I am working with git plumbing and mirrored (and thus bare) repos, in a readonly filesystem.
I can see the existence of submodules with git ls-tree
. I can infer their name/path and the SHA1, but I can't find a way to get the submodule remote.
The information is in there somewhere; if I clone the repo, git submodule init
succeeds. (Making a clone is too expensive for normal use, particularly for very large repositories.) How can I get at the submodule remote directly?
Start with git config --blob HEAD:.gitmodules --list
and go from there. This requires Git versions >= 1.8.4. Note that HEAD
can be any revision.
Comments turned into answer, with much of the answer provided by the OP. :-) Also, we have the following self-referential definitions: a superproject is a Git repository that has submodules, and a submodule (sometimes also called a subproject) is a Git repository controlled by a superproject. The submodule itself is normally kept checked-out at a specific commit (i.e., as a "detached HEAD"), although there are now special cases where you can direct Git to switch a submodule to a named branch. If a submodule has further submodules, the "outer" submodule is a superproject for the "inner" submodule, so super/sub is all relative.
The submodules—the repository URLs and their checkout paths—are provided by a file named .gitmodules
in the root directory of the superproject. Hence in a bare repository, you would obtain or extract the .gitmodules
file.
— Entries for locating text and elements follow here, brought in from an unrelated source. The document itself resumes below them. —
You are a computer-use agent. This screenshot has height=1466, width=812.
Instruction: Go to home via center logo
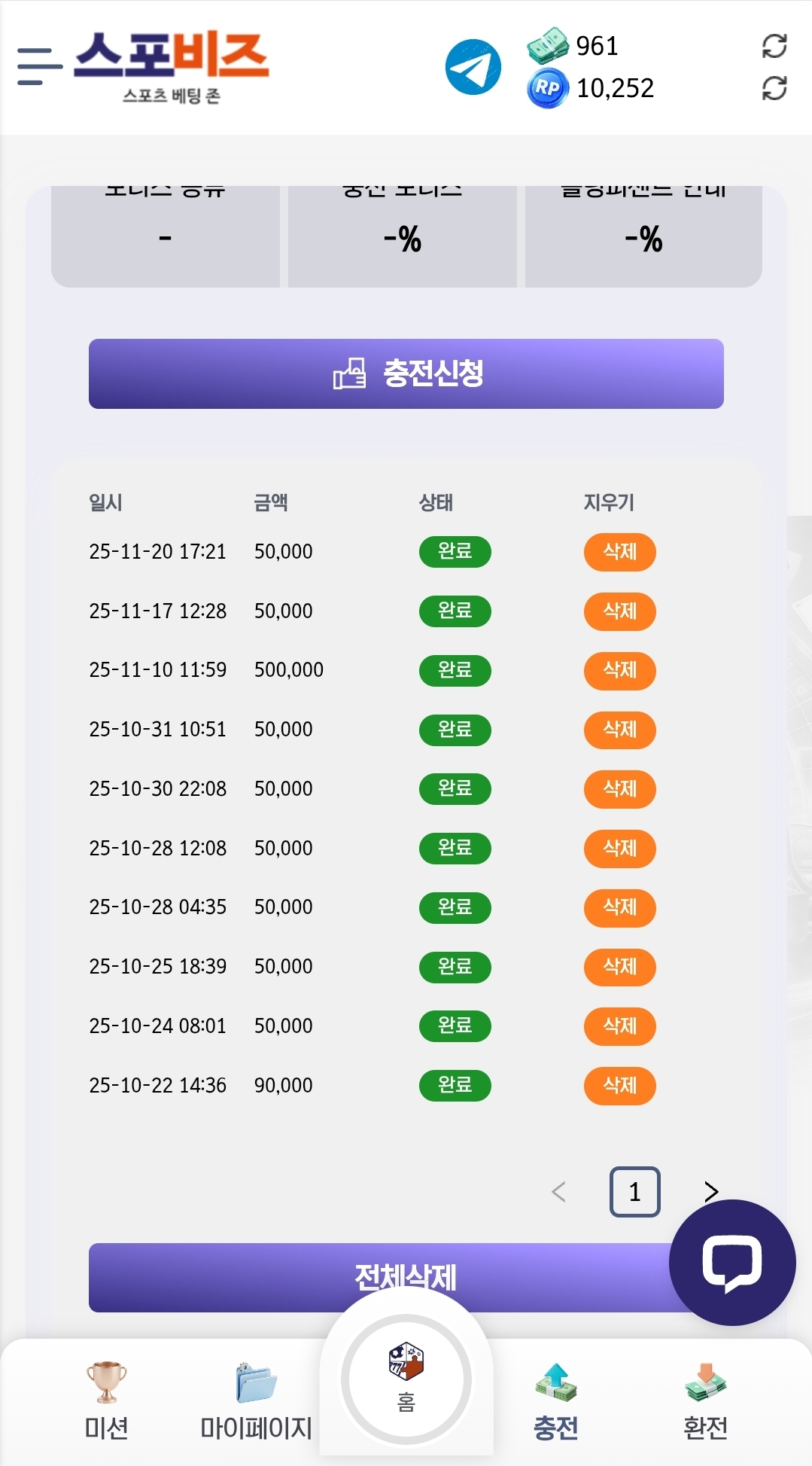[x=406, y=1379]
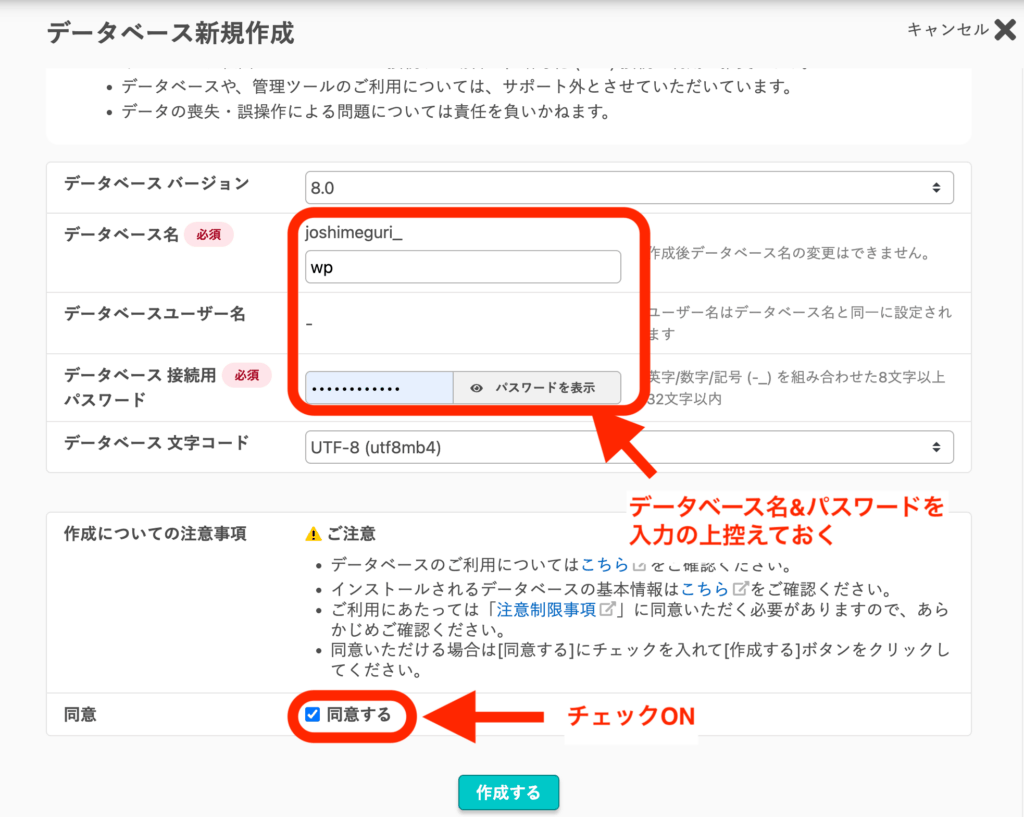Screen dimensions: 1024x817
Task: Check the 同意する agreement checkbox
Action: coord(313,714)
This file is formatted as a config file, so it is readable via git config --file
.
Since Git version 2.0, you can use the pseudo-name -
to refer to stdin, so:
git show HEAD:.gitmodules | git config --file - --list
will dump the contents in a familiar format. (If your Git variant is older than that, but you have /dev/stdin
, you can read /dev/stdin
here.)
It turns out that there is an even easier way, though: git config
can, since Git version 1.8.4, read a blob straight out of the repository. The blob identifier is anything acceptable to git rev-parse
, which can handle not only a branch name or commit ID, but even a subsequent path name. (This code went in specifically for submodule handling: see commit 1bc888193e1044db317a45b9a4c8d2b87b998f40.)
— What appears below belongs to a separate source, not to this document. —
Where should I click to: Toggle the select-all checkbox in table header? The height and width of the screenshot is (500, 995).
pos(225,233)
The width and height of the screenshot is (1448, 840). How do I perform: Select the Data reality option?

Given a submodule path P, the name of the submodule is whichever entry has submodule.name.path
set to P. The URL for that submodule is then submodule.name.url
.
It's possible to search out the desired name using git config --get-regexp
. However, it's annoying at best since we must then quote pathname components that are regular expression meta-characters, with the obvious common one being .
:
$ git config --blob HEAD:.gitmodules \
--get-regexp 'submodule\..*\.path' 'some/dir\.name/path'
submodule.foo.path some/dir.name/path
so it probably makes more sense just to dump out the configuration with --list
and use something else to extract the interesting fields. For instance:
git config --blob HEAD:.gitmodules --list | \
awk -F= -vpath='some/dir.name/path' \
'$1 ~ /submodule\..*\.path/ && $2 == path { split($1, a, "."); print a[2] }'
(although by the time you put this into something that can read trees looking for gitlinks, you probably want Python or some such).